Extracted data entries
====
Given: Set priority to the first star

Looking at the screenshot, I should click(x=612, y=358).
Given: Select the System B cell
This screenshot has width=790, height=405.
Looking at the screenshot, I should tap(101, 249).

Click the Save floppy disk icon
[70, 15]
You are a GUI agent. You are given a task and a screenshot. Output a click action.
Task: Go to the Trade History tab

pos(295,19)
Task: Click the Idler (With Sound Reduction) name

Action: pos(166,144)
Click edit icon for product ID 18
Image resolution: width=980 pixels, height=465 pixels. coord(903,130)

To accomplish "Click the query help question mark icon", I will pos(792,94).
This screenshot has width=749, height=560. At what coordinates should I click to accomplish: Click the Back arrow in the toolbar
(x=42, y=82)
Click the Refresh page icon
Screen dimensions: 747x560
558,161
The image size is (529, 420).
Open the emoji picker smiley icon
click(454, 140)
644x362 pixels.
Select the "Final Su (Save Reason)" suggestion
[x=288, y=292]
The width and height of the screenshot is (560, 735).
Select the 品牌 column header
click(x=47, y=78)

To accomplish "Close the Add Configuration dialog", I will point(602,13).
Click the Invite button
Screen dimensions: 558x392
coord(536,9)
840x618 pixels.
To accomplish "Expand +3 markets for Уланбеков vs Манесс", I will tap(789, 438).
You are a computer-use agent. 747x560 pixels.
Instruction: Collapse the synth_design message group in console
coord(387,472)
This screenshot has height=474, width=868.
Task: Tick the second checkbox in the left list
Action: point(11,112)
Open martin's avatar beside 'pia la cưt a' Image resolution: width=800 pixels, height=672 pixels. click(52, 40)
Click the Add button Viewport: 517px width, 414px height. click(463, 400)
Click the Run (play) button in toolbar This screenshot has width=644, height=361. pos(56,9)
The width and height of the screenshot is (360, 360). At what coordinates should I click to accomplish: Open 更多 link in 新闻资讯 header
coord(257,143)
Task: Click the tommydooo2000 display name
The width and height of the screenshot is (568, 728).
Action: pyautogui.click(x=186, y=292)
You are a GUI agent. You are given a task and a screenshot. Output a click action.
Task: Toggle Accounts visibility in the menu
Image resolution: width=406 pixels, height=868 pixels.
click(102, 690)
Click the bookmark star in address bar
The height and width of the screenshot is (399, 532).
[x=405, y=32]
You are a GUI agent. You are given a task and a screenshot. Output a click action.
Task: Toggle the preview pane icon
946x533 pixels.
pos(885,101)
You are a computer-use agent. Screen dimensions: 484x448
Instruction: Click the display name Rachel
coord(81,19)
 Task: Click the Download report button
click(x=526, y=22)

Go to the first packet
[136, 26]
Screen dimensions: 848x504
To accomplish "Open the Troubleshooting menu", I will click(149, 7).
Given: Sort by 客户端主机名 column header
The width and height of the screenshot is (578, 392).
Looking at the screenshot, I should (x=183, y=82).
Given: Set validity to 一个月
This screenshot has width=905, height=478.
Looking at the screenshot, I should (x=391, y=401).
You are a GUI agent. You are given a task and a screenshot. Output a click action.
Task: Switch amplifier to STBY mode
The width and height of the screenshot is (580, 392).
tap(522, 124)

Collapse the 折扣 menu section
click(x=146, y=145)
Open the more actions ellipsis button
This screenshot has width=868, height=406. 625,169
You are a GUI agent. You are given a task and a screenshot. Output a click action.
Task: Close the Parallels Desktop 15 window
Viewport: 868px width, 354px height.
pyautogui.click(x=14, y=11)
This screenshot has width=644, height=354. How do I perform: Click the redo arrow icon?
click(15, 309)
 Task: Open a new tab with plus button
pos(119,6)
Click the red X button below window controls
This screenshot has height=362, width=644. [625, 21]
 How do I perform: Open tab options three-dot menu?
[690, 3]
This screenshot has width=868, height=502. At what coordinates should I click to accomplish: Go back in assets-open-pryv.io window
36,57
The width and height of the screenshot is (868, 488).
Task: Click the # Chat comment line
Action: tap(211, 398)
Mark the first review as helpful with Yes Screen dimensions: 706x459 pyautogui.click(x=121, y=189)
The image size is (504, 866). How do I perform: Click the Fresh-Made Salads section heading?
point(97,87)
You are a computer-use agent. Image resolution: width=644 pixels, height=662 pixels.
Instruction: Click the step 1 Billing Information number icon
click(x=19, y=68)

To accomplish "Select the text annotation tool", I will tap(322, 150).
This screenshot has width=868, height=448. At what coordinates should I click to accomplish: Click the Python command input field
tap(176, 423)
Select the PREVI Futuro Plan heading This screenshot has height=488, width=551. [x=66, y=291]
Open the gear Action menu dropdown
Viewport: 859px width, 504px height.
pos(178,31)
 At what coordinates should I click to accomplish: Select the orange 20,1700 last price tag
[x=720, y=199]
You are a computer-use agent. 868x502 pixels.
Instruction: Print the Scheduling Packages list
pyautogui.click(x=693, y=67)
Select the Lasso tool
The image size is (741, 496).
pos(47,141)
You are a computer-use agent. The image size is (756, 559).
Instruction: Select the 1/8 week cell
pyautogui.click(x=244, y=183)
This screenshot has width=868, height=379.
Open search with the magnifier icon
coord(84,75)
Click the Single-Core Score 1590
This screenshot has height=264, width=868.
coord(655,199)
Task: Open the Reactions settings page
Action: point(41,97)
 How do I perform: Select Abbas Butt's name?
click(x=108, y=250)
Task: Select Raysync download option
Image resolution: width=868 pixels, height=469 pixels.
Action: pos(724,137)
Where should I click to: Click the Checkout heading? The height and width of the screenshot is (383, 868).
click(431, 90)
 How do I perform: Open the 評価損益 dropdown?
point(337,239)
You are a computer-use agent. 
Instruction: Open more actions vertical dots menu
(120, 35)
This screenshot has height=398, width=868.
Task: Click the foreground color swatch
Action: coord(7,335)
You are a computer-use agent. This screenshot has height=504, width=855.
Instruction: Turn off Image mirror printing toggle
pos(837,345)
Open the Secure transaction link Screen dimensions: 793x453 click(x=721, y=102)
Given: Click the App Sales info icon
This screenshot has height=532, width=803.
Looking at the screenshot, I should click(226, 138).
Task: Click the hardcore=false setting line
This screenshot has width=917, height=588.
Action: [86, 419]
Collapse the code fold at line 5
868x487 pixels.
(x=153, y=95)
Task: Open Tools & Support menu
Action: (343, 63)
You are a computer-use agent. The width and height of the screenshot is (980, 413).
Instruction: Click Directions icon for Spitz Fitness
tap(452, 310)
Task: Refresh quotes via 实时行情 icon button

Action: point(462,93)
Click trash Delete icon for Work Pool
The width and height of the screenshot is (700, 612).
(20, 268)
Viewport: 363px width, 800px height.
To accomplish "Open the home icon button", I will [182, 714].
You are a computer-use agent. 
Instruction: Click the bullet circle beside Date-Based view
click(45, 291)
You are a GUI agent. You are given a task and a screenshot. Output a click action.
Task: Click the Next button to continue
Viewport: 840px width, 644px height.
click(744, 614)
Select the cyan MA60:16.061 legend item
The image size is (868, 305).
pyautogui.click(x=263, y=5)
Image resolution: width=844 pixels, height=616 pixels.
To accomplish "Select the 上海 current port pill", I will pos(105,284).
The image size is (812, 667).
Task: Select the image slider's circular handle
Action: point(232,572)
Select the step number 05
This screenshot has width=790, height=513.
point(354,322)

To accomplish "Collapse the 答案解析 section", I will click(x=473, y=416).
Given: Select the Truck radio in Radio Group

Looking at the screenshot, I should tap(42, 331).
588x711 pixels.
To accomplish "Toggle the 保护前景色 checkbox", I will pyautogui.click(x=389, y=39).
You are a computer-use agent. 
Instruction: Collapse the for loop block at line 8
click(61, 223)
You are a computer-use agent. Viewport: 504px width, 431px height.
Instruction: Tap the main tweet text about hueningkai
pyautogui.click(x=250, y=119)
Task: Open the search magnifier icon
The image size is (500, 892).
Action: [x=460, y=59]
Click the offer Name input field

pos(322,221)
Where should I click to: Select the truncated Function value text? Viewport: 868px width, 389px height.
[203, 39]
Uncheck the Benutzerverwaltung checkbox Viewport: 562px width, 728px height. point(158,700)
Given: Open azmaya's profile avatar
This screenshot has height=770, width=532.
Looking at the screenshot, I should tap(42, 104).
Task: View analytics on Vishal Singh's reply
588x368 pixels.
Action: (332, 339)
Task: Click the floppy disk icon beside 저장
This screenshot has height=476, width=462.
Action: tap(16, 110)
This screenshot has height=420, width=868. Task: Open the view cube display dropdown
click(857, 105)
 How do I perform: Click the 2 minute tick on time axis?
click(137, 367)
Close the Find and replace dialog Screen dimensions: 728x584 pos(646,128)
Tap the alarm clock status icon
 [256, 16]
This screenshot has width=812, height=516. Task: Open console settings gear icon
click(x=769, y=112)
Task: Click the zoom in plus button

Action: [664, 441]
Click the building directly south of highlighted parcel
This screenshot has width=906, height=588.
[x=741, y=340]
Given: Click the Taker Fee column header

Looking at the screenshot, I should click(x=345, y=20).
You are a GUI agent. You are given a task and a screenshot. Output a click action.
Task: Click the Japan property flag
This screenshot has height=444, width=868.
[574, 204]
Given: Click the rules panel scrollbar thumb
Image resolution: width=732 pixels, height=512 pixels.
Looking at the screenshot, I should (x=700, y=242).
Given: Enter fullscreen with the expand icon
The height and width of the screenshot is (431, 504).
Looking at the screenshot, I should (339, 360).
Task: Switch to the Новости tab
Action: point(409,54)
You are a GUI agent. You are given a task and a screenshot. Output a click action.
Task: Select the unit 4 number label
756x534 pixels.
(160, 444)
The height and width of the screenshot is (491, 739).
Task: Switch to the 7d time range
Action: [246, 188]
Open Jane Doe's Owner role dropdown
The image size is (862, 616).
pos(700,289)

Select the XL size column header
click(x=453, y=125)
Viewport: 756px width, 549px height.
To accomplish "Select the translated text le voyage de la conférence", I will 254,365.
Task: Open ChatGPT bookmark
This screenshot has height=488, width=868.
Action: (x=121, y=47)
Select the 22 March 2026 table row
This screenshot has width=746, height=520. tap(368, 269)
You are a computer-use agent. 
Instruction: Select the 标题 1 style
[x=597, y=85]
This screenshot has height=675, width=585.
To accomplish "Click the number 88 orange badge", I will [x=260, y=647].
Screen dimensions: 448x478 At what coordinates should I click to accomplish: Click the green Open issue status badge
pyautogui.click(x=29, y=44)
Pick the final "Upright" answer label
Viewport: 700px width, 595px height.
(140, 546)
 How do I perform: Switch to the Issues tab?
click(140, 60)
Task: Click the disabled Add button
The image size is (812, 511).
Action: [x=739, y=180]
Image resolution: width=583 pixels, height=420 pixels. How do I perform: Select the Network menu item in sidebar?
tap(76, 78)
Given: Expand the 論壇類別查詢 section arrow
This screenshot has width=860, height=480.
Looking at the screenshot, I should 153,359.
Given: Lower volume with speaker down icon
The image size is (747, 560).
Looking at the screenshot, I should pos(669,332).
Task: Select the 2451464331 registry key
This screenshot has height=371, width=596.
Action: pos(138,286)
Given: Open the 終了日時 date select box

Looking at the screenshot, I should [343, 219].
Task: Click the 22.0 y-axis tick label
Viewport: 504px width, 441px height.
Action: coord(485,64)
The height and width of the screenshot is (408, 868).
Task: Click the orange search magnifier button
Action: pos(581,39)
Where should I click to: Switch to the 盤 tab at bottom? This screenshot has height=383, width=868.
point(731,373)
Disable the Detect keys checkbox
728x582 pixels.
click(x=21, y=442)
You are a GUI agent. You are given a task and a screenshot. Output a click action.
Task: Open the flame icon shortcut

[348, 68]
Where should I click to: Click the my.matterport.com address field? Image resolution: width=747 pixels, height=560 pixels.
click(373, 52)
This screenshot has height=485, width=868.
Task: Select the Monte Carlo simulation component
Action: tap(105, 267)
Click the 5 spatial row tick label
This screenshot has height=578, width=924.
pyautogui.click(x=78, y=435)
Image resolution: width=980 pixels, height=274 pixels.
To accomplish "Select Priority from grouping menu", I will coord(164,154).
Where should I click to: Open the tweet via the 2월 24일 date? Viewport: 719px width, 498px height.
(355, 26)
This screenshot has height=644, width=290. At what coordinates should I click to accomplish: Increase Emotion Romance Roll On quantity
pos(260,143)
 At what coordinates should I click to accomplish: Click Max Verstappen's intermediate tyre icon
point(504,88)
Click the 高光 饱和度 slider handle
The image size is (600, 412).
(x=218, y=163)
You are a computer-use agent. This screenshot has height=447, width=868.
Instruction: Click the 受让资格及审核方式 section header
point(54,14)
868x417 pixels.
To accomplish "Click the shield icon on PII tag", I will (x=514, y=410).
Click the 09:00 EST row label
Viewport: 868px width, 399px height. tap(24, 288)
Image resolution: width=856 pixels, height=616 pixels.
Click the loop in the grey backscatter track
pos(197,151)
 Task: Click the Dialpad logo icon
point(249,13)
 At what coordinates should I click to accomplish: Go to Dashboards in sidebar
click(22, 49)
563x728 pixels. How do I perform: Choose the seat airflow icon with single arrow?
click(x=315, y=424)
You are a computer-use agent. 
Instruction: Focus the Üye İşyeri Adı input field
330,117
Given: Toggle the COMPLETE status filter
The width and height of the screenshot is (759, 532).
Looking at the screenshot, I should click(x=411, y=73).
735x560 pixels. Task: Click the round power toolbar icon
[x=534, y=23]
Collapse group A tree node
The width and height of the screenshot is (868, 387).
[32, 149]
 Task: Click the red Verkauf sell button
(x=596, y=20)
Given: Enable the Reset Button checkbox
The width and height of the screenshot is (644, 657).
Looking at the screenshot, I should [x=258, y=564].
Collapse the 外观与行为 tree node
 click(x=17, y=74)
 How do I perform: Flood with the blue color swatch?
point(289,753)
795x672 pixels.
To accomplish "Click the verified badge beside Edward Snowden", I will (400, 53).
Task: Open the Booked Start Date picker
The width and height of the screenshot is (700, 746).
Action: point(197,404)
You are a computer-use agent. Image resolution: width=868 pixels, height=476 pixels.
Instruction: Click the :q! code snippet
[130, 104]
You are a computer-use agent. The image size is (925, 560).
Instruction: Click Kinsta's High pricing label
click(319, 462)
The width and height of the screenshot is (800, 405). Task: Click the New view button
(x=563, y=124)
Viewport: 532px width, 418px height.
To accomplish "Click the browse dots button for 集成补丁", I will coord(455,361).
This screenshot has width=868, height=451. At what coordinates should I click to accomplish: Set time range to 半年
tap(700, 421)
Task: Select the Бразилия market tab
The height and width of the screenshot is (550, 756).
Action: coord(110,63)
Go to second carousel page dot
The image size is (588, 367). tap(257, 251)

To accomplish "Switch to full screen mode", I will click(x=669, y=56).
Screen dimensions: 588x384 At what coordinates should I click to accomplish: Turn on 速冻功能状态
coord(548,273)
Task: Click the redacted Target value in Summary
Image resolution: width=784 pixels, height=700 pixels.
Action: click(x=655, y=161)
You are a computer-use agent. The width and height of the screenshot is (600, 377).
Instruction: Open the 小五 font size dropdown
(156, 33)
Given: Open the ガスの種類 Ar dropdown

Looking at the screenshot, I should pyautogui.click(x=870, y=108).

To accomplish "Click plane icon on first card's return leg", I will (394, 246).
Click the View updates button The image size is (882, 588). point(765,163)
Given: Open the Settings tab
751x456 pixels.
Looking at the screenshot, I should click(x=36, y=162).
====
If a line of the data contains "avatar", copy it out.

» **Solution for this task**:
Open martin's avatar beside 'pia la cưt a' Image resolution: width=800 pixels, height=672 pixels. click(52, 40)
Given: Open azmaya's profile avatar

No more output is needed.